Abattoir fined after forklift hits workers


Monday, 15 April, 2019

Abattoir fined after forklift hits workers

Warrnambool abattoir Midfield Meat International Pty Ltd has been fined $95,000 after two of its workers were struck by a forklift.

The incident occurred on 30 October 2017, when an employee was driving a forklift carrying a bin filled with skins through the centre of a yard, or thoroughfare, towards a truck that was being loaded. The driver’s view was supposedly obscured by the bin when he hit a worker and a company director standing in the thoroughfare.

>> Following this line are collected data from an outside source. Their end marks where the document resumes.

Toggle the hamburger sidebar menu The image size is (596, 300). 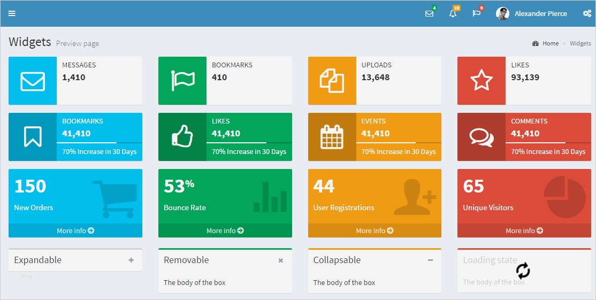(12, 13)
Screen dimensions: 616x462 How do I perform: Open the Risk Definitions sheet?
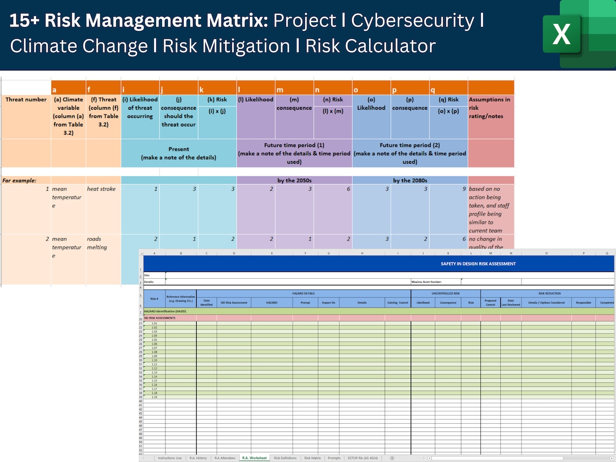(285, 458)
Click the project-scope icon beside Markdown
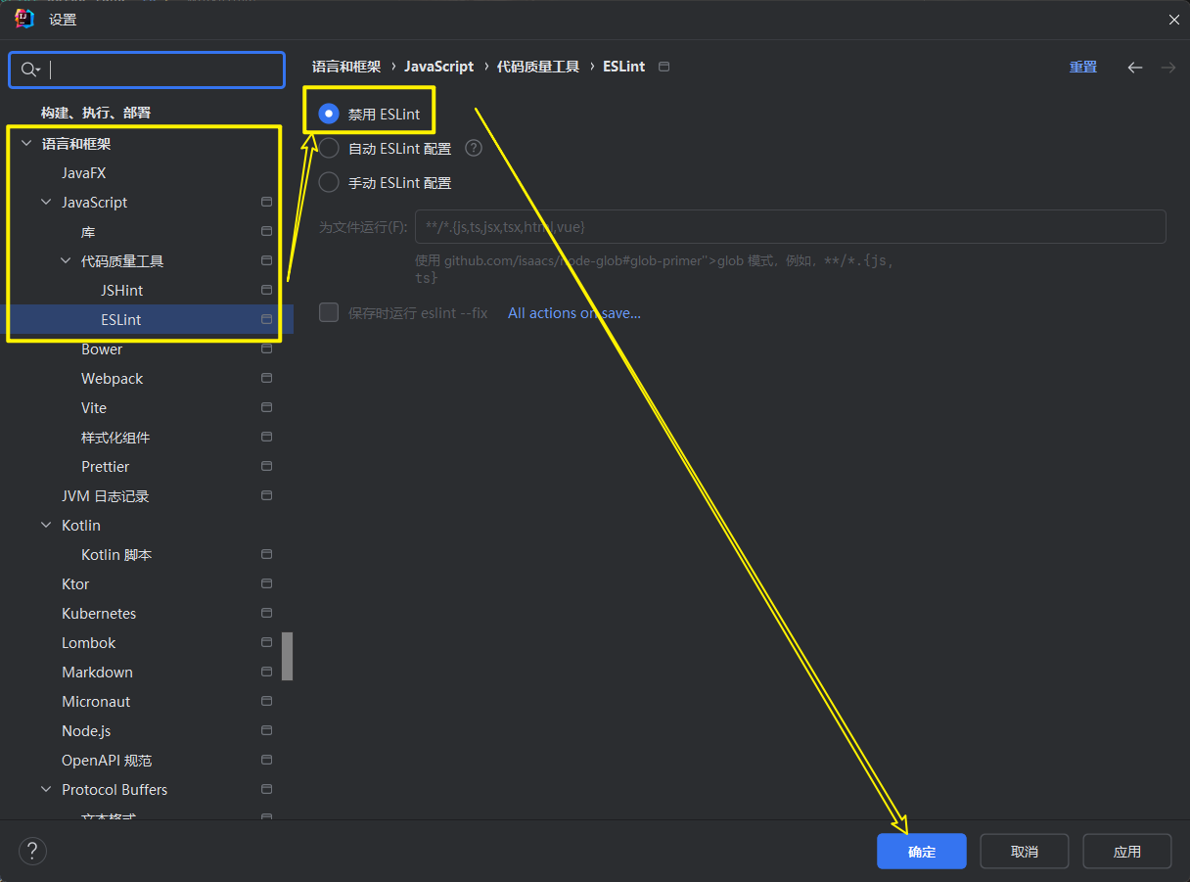The height and width of the screenshot is (882, 1190). pos(266,673)
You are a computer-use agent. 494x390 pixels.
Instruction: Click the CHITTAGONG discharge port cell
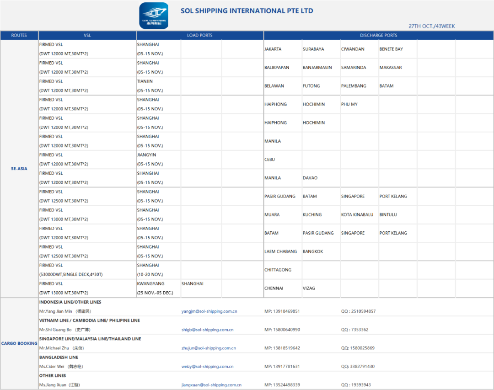(278, 270)
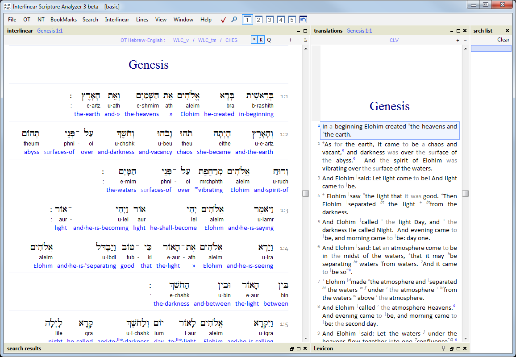Click the red checkmark toolbar icon
This screenshot has height=357, width=516.
223,20
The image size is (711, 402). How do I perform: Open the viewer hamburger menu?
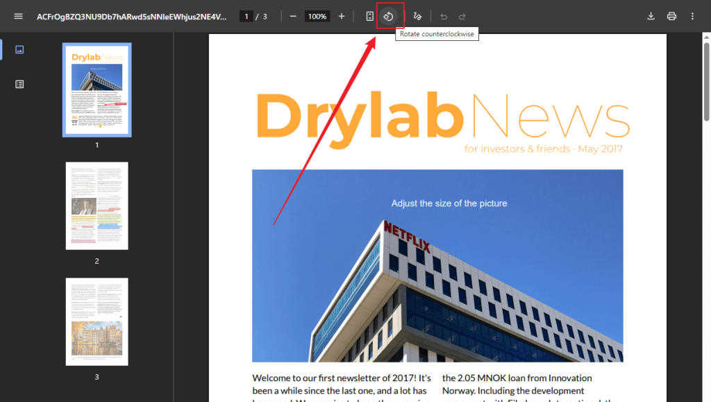(x=18, y=16)
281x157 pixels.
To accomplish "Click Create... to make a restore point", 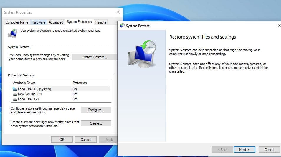I will pos(96,123).
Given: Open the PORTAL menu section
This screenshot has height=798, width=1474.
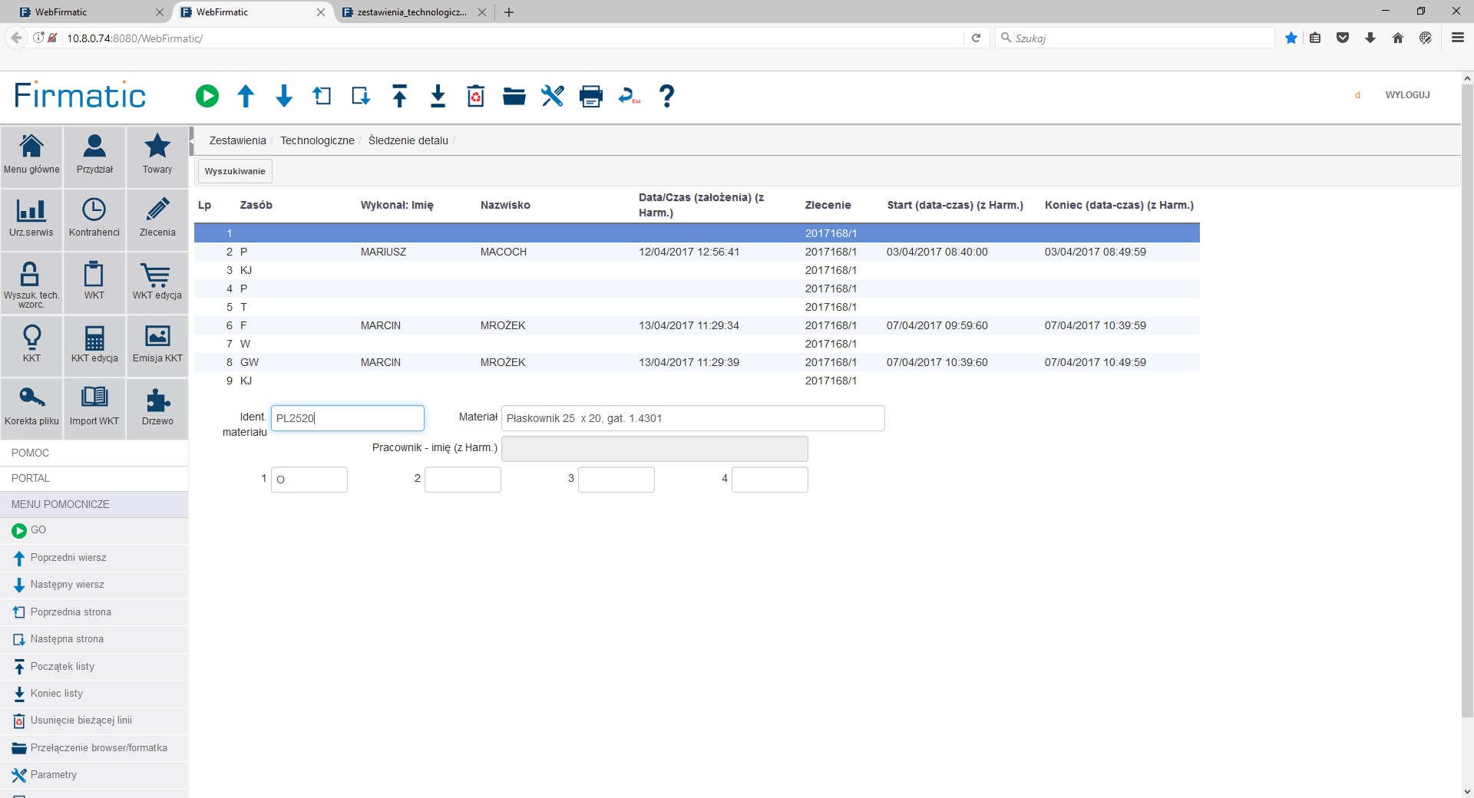Looking at the screenshot, I should (x=31, y=478).
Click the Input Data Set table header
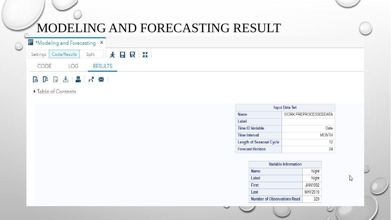This screenshot has width=391, height=220. click(x=285, y=108)
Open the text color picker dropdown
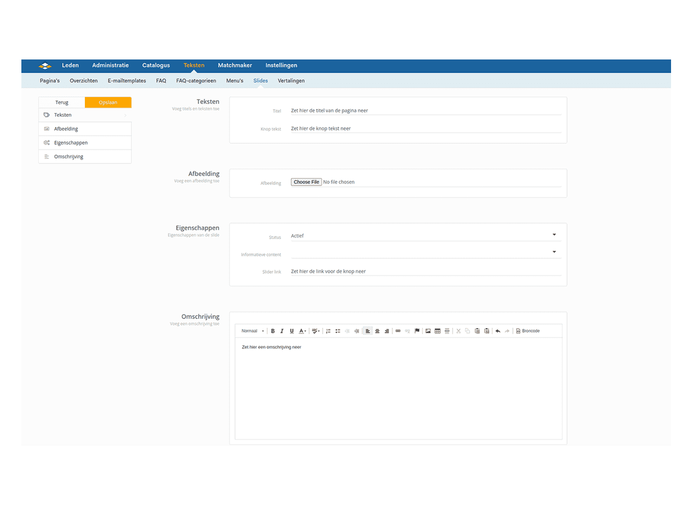693x520 pixels. pos(303,331)
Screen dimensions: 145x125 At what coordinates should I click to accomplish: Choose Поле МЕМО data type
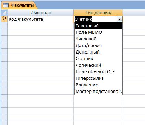point(98,32)
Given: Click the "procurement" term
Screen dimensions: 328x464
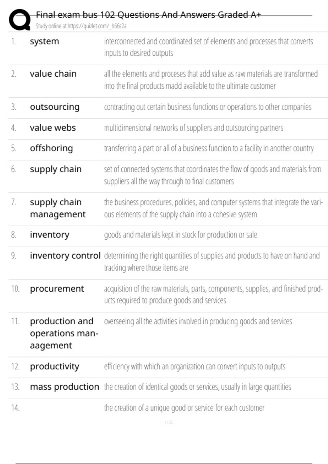Looking at the screenshot, I should tap(57, 289).
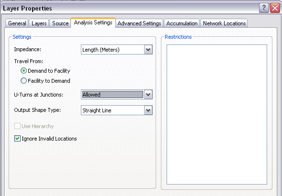This screenshot has height=196, width=282.
Task: Open the Impedance dropdown arrow
Action: [148, 50]
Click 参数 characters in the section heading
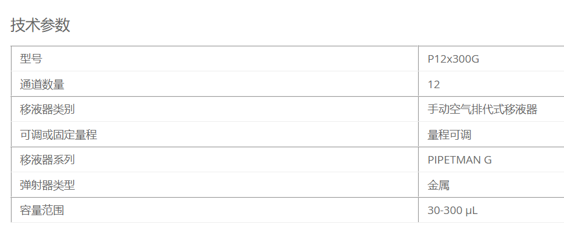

He was only alerted to the incident when someone yelled out.

The worker sustained two fractured ribs, while the director did not sustain a serious injury.

Although the company had a traffic management system in place, it had not been updated and there were no designated pedestrian walkways or physical barriers to separate pedestrian-only areas.

Midfield Meat International pleaded guilty to one charge under Section 21 of the Occupational Health and Safety Act of failing, so far as was reasonably practicable, to eliminate the risk of powered mobile machines colliding with pedestrians.

The company was convicted in Warrnambool Magistrates Court on 8 March 2019, fined and ordered to pay WorkSafe Victoria’s costs of $4000. This is the company’s fifth workplace safety conviction.

WorkSafe Executive Director of Health and Safety Julie Nielsen said the extreme danger forklifts posed when used without proper safety measures in place was well known.

“Already this year one worker has died and the courts have fined four companies in relation to serious forklift incidents prosecuted by WorkSafe,” Nielsen said.

“In this case a worker could have been prevented from receiving debilitating injuries had an appropriate traffic management plan, which includes physical separation of forklifts and people, been in place.

“All workers should undertake appropriate training on the tasks and machinery they are to be involved with — failure to do so can result in severe consequences.”